PROVIDED TEXT:
::::::::::
I: It was like a chest of drawers!

R: Exactly! And it would automatically go up and down the tape and go in and out and this was regarded as very cutting edge at the time. I think it was quite stressful for Liz and those who worked on it.

[30:05]

I: In the Studio, again Studios were different back then compared to now. Just explain the Studio set-up because, of course, Studio C at Cowcaddens was, in comparison to today, a huge Studio.

R: It was. Studio B, Studio 1 at Pacific Quay would fit into Studio C, I mean, multi times over so when I, it was at various corners in Studio C and the News set was a permanent set. Studio A was the really big one where occasionally if there was a refit going on in Studio C, you would do the News from Studio A but you'd a permanent set in Studio A [sic - probably means Studio C] and you'd manned cameras and at least one, if not two, there was a Floor Manager, Sound was on the floor as well but an Autocue was operated but in terms of the basics of it apart from the automation with the cameras and indeed in the gallery, the actual practicalities of reading the News were not that different. Still had paper scripts. Still do have paper scripts. The Autocue hasn't changed a great deal but the difference you would notice now from then is your isolation in the Studio. You are very much on your own whereas then there was always people about. And the other thing I remember would be, so you go down this corridor and there was Sound, there was a Sound booth and there would be two or three people in that - Ian Couser and an older gentleman with a beard, remember?
::::::::::
In the interview about the TV studios, which studio was the News done from when Studio C was being refitted?

RECORDED INFORMATION:
::::::::::
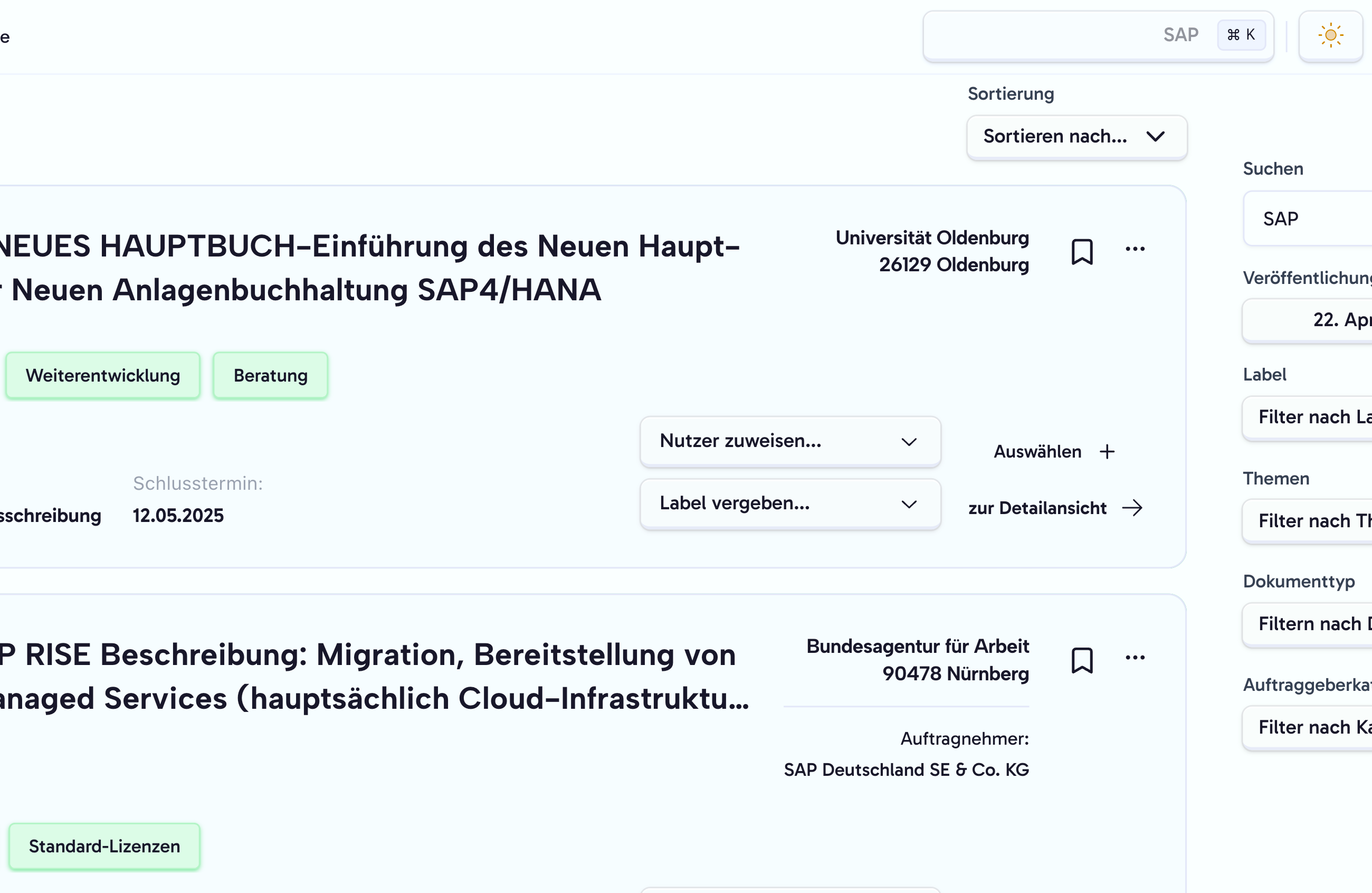Toggle the Beratung tag
1372x893 pixels.
(270, 375)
::::::::::
COMPLETE OUTPUT: Studio A